Payforit works using your mobile phone for small payments under NZ$10, and takes money from your phone bill as opposed to your credit card or bank account.
But while the New Zealand telcos have come up with standards for the system to operate, it seems that no "traditional" Kiwi retailer is yet to offer the service. Although, to be honest, I wonder why anyone should bother.
Payforit has operated in the UK for several years, where it has gone down like a lead balloon, despite claims that it can boost retailers' sales by 28 per cent.
Indeed, Payforit seems to be the payment system that UK retailers forgot.
We haven't heard how much it might cost New Zealand retailers to offer Payforit, but if it is anything like the £1000 per month claimed in the UK, it will be way too expensive for practically all Kiwi retailers, especially for the countless number of small retailers that New Zealand has.
And if Payforit didn't succeed in Britain, then it is even less likely to in New Zealand.
Few countries have such an EFTPOS culture that Kiwis have, which is also true of Australia, where early interest in Payforit has diminished.

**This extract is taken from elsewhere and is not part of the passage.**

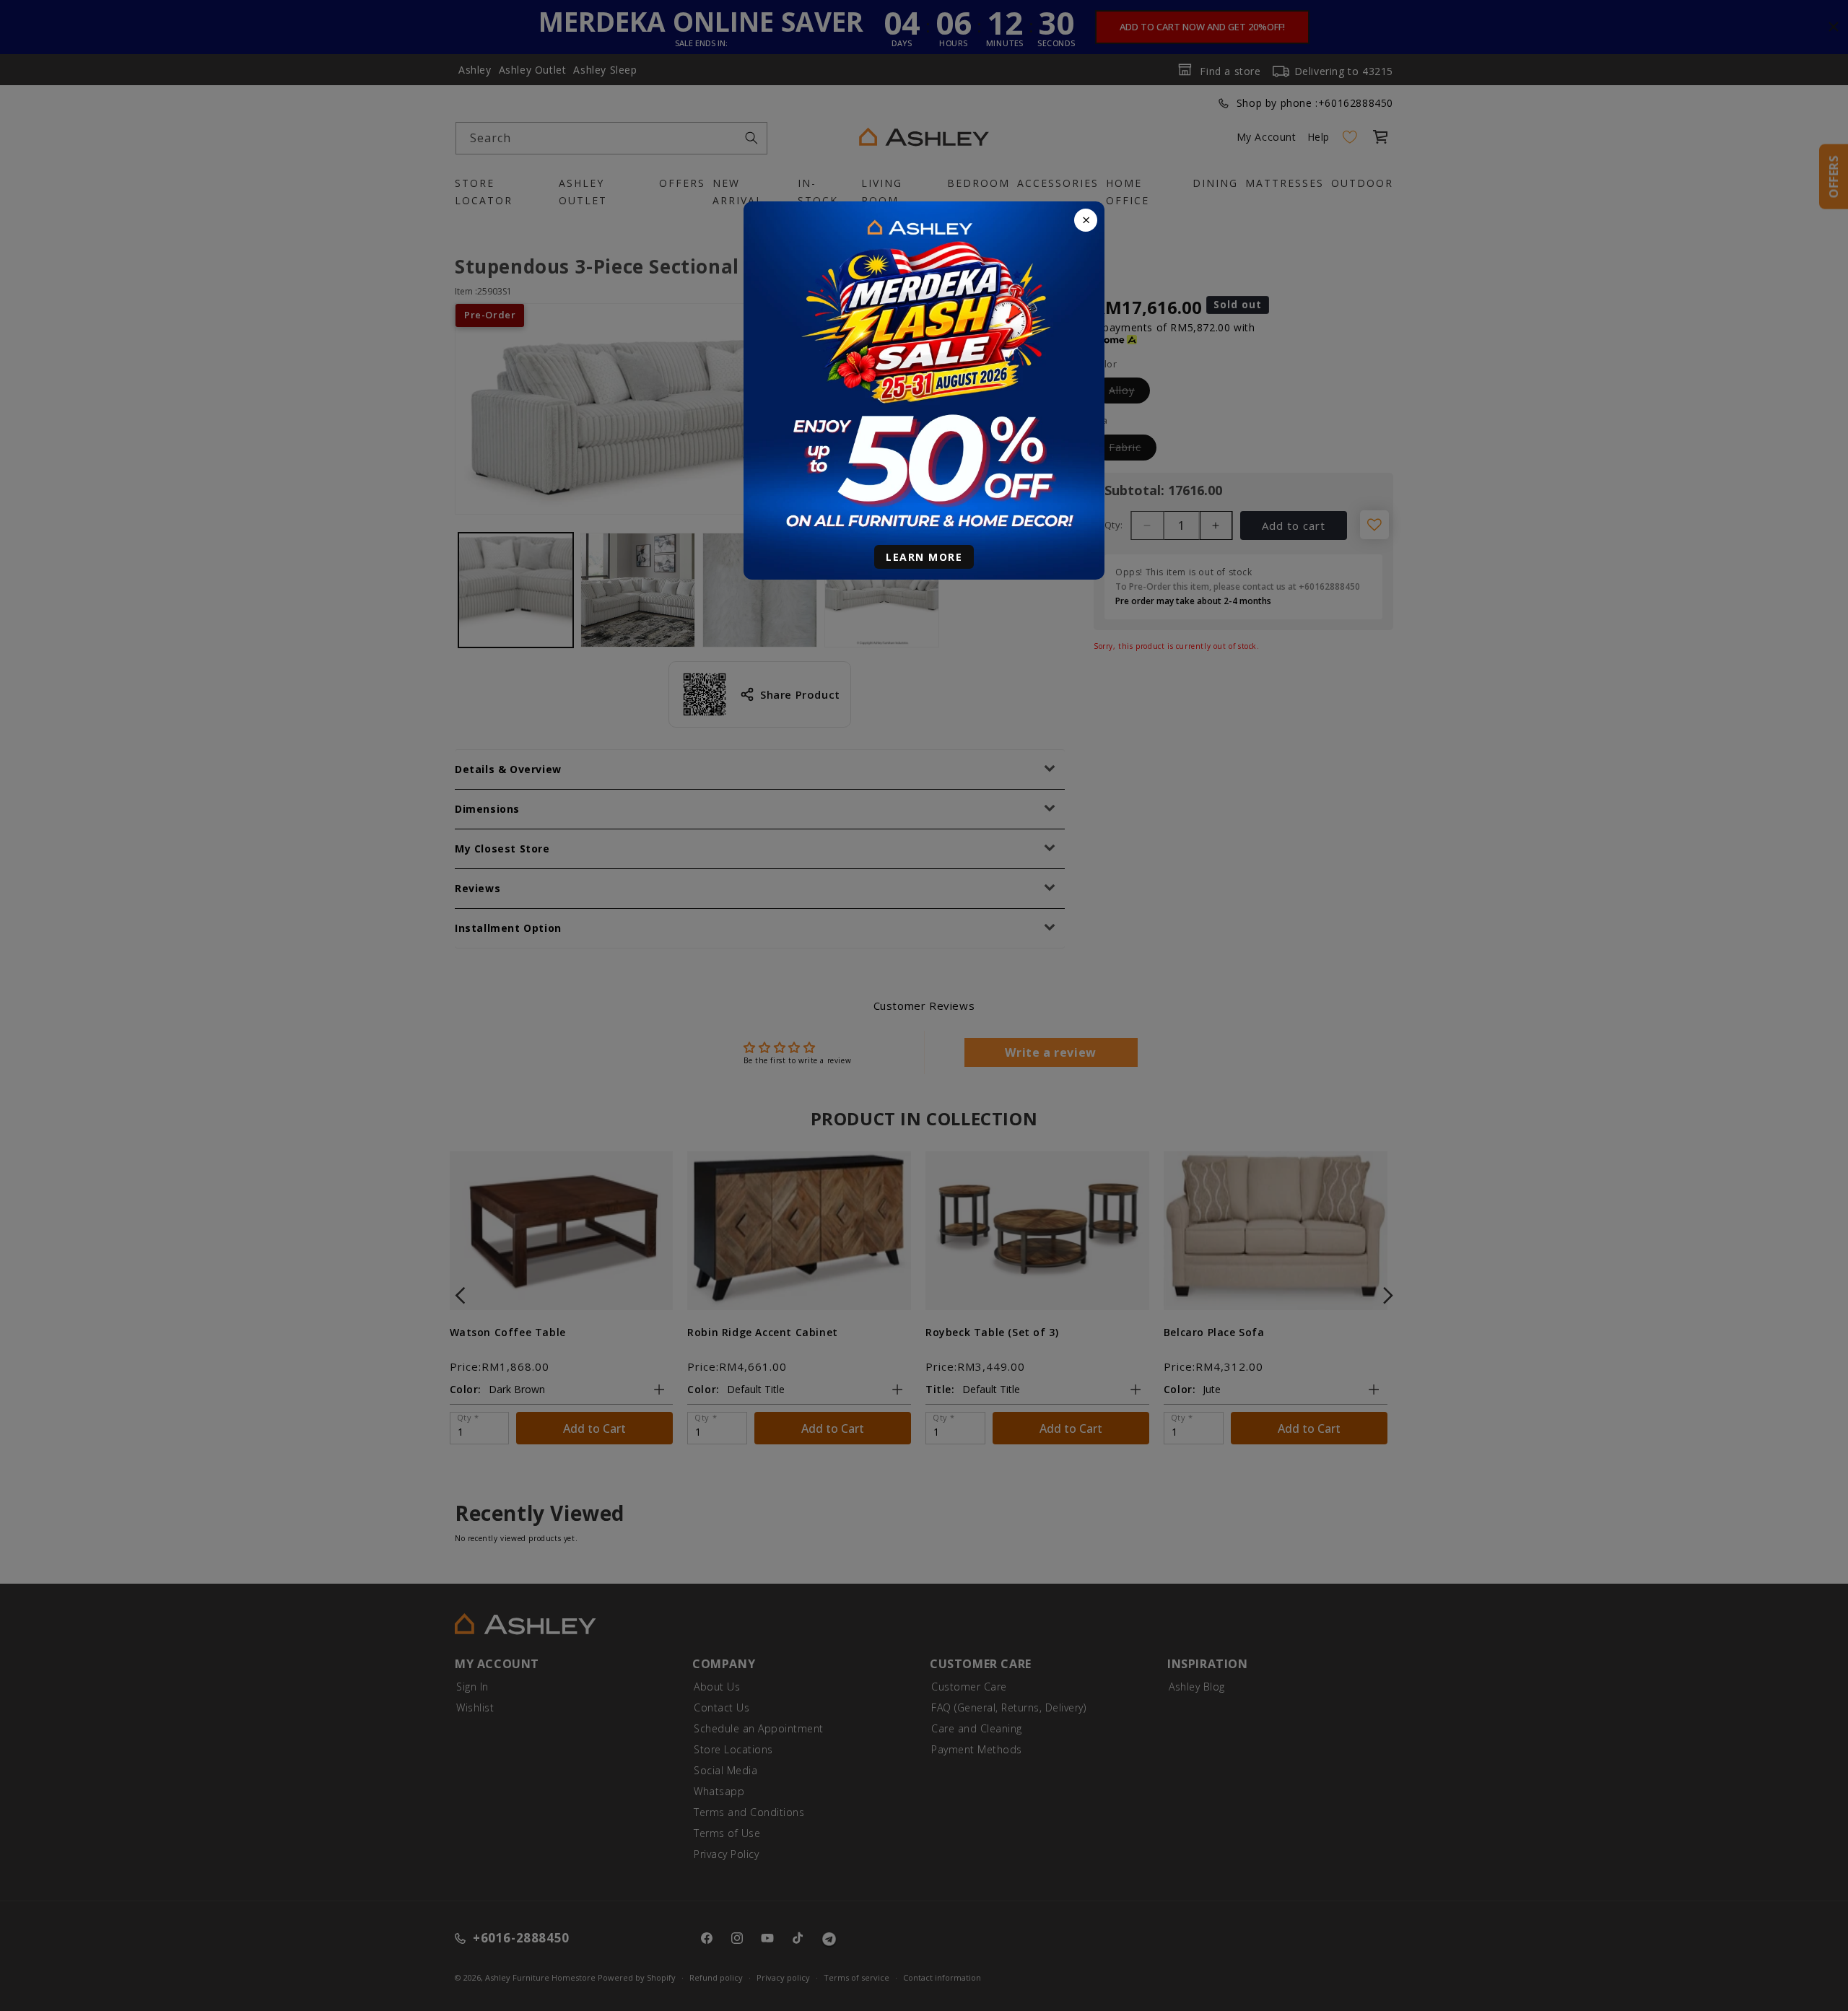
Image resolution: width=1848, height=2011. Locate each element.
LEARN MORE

The UK, by contrast, has been slow in adopting the EFTPOS equivalent known as Switch, with many smaller retailers, such as the shop in my parents' village, demanding that customers spend at least £8, whereas many a Kiwi retailer will allow EFTPOS use on sales of just a few dollars.
I can imagine that EFTPOS will continue its dominance.
Furthermore, with text-to-park phone-based payment, as well as "tap and go" card payments, not to mention the new arrival of RFID-based wrist tags, I see little or no need for Payforit, either for the retailer or the consumer.
And, back in the UK, it seems rival m-commerce, or "mobile wallet" systems, looks set for take-off, despite concerns over security.